Yair Siegel, CEVA
embedded.com (January 03, 2017)
Video analytics are used to examine objects, people, situations, and more, and to then generate conclusions using deep learning and computer vision algorithms. Many implementations send footage over the cloud for processing, but is that such a good idea? The cloud is a useful and powerful resource for storing and processing data, but -- as video cameras become more ubiquitous and more intelligent -- the question of whether video analytics should be performed locally or remotely must be addressed. Issues of privacy, safety, security, and cost are strong grounds for the use of edge processing, meaning performing the video analysis onsite (i.e., edge analytics). With CES 2017 starting in just a couple of days at the time of this writing, a variety of cutting-edge prototypes will be showcased -- what trend will take the crown?

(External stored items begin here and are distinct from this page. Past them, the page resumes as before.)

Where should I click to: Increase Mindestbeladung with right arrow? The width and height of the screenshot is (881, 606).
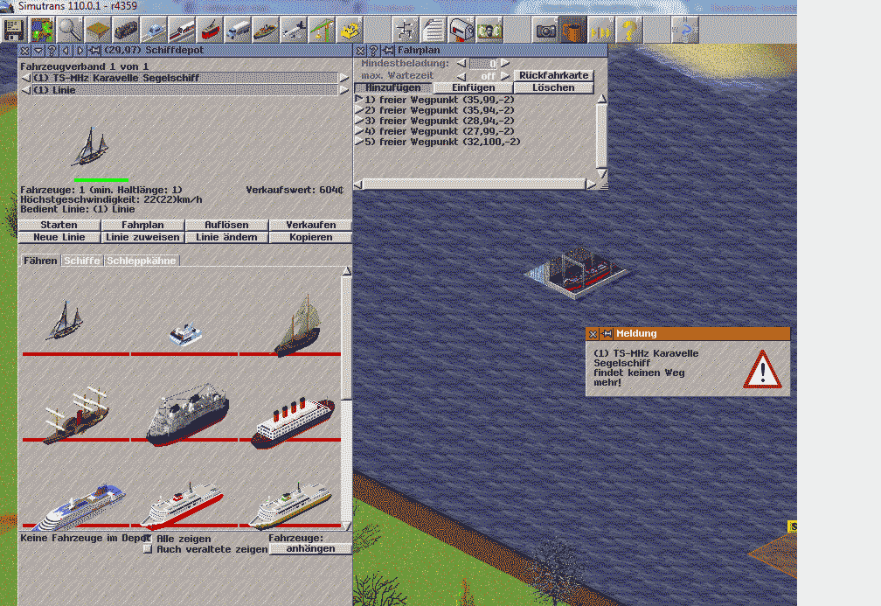pos(504,64)

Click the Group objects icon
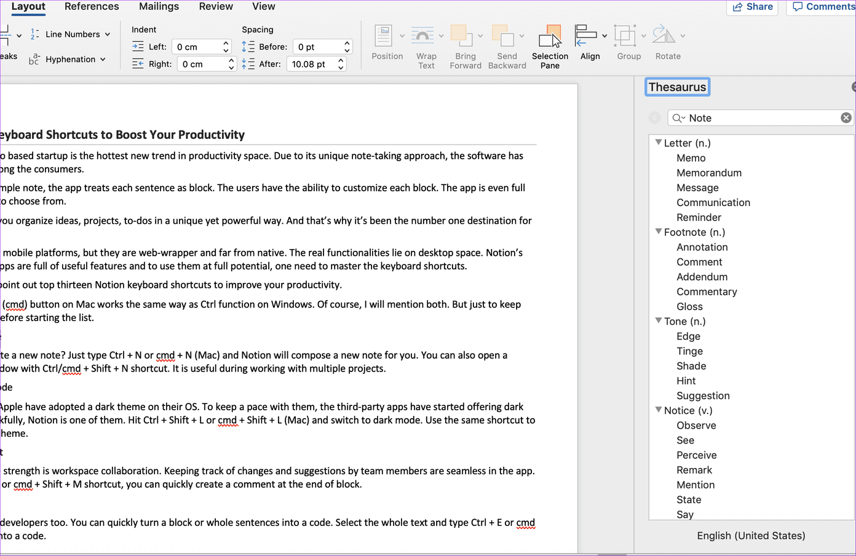pyautogui.click(x=625, y=36)
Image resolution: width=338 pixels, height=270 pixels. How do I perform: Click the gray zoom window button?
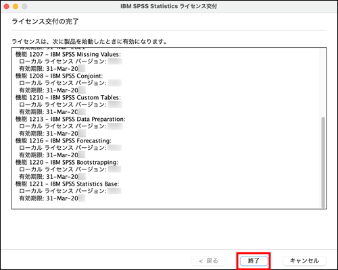(24, 6)
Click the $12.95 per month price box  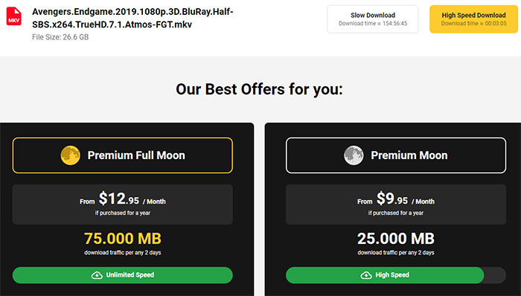pyautogui.click(x=123, y=205)
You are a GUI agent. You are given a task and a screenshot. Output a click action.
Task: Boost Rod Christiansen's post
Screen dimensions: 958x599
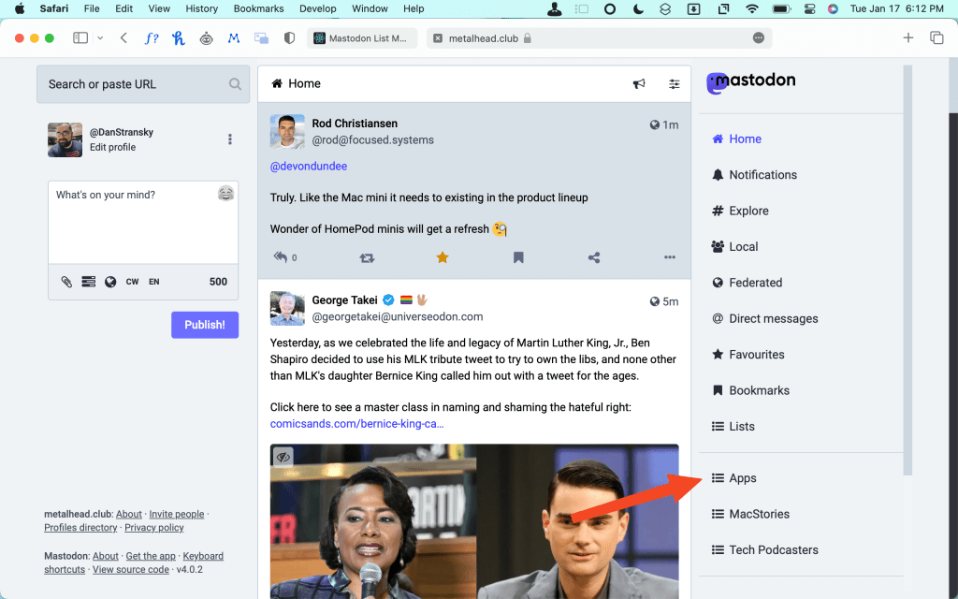367,256
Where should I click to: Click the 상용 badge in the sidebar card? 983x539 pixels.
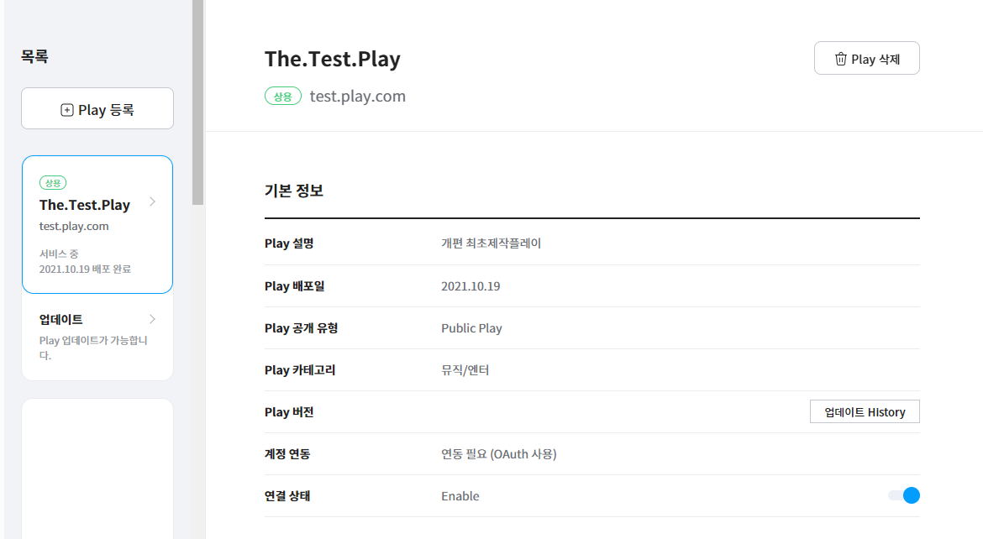(x=53, y=182)
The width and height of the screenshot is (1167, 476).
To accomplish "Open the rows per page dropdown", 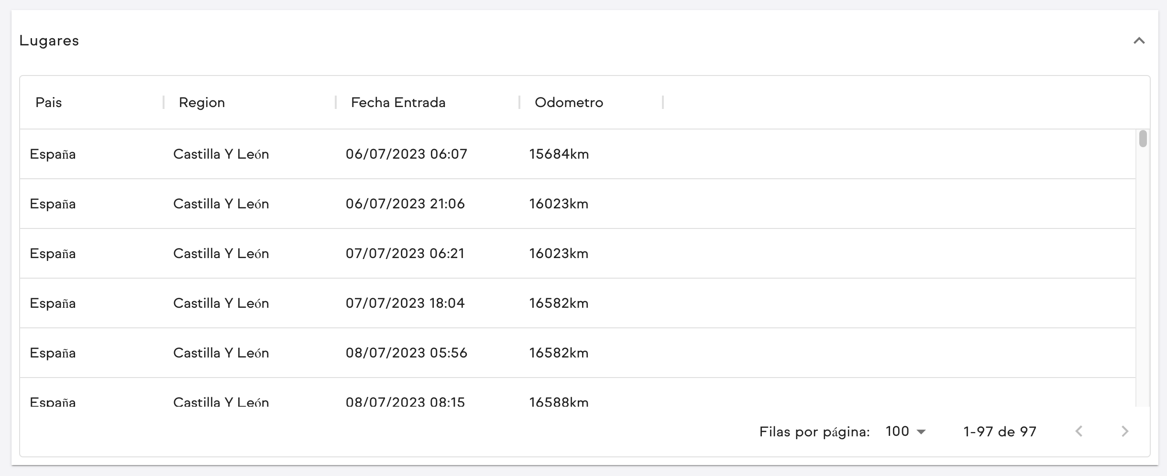I will tap(905, 432).
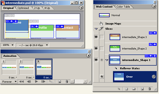Delete animation frame with trash icon
Screen dimensions: 159x94
point(67,82)
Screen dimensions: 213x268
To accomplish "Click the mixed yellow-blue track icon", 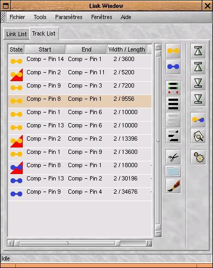I will coord(198,120).
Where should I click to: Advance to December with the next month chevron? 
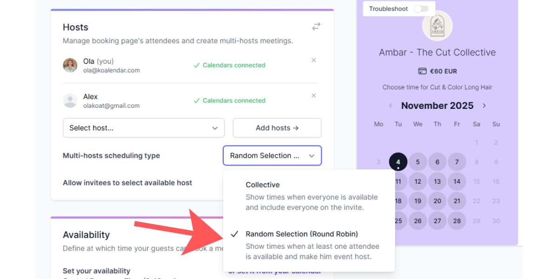484,106
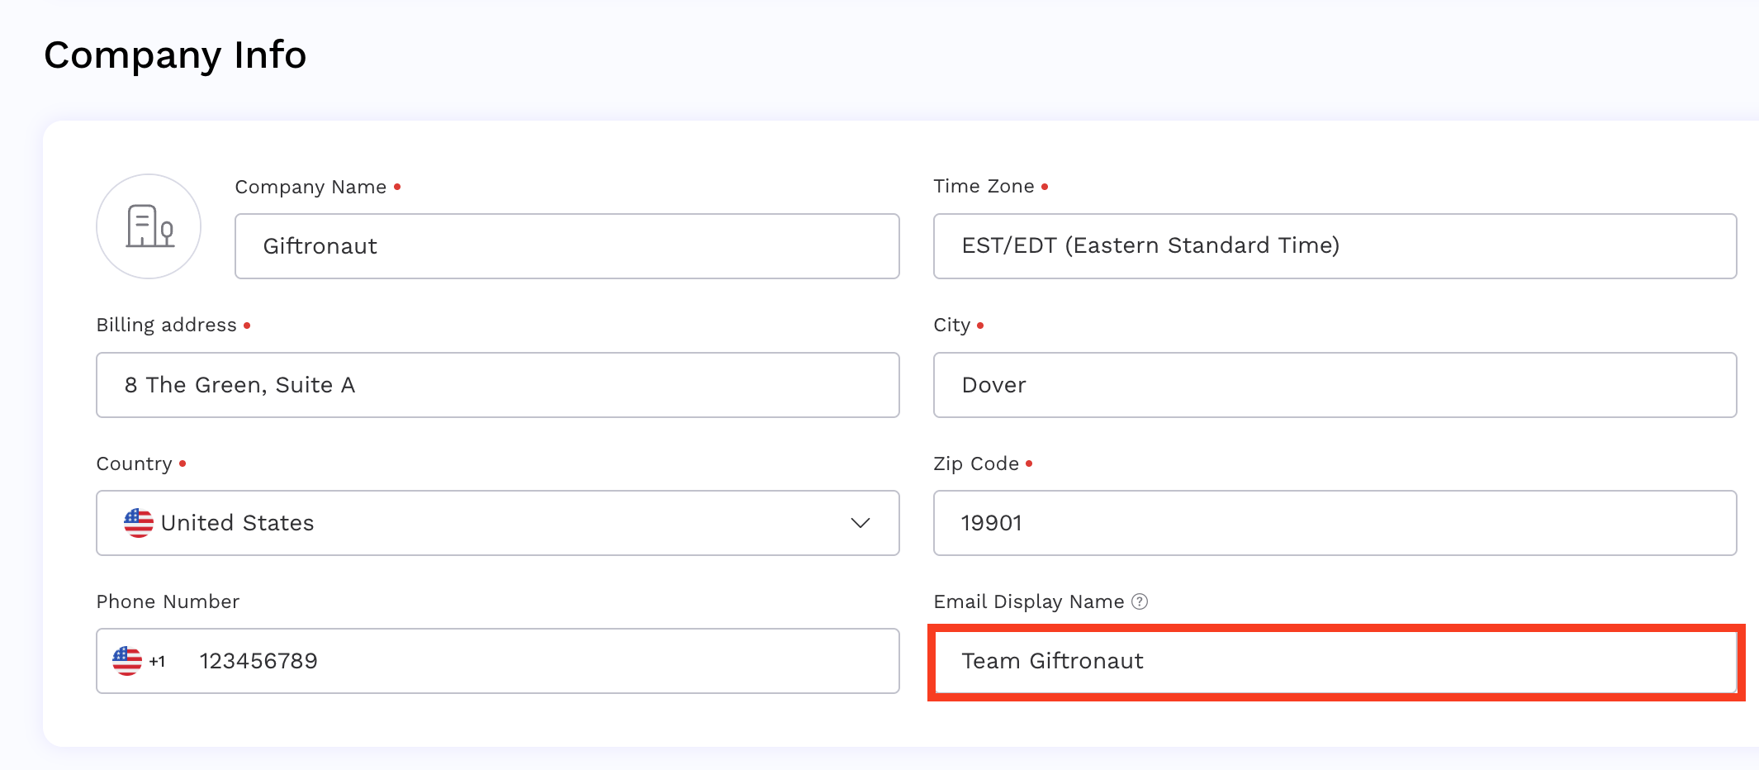Click the company building logo icon
1759x770 pixels.
coord(149,226)
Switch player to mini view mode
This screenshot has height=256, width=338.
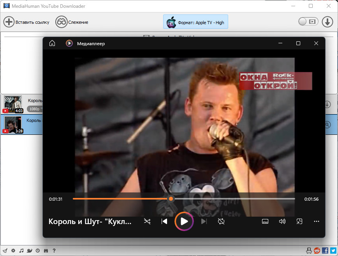coord(299,221)
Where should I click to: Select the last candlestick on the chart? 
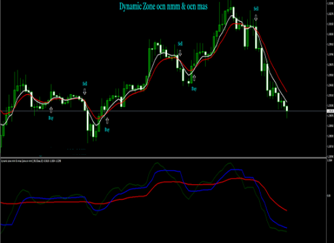coord(287,110)
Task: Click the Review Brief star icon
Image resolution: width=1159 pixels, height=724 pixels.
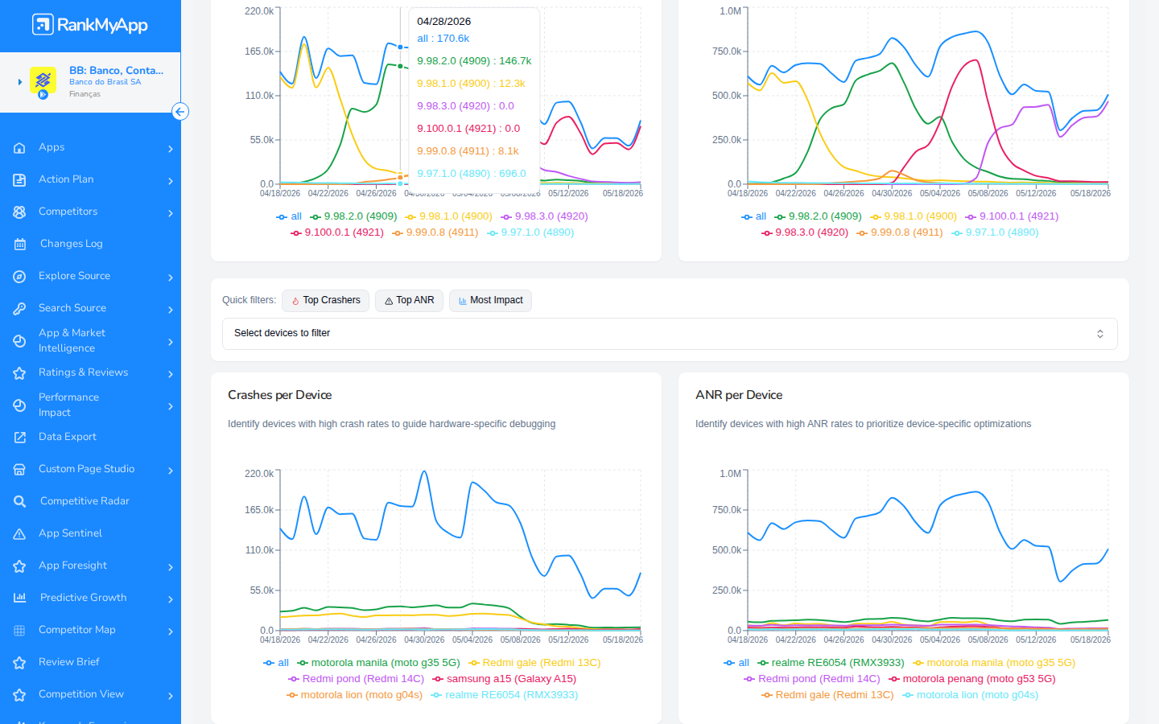Action: tap(19, 663)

Every fraction of a second counts in ADAS
One of the most pervasive uses of video analytics is in the automotive industry for advanced driver assistance systems (ADAS) in highly-automated vehicles (HAVs). The vision systems on HAVs use multiple cameras to identify traffic signals, vehicles, pedestrians, and other indicators, and then respond accordingly. This requires split-second response times and any delay is intolerable. So, relying on a remote server to process the data is not an option. Even if the communication speed is theoretically adequate, the data from each camera covering every angle of the vehicle, together with the growing number of camera-equipped vehicles, could stress available bandwidth, thereby causing an unacceptable delay.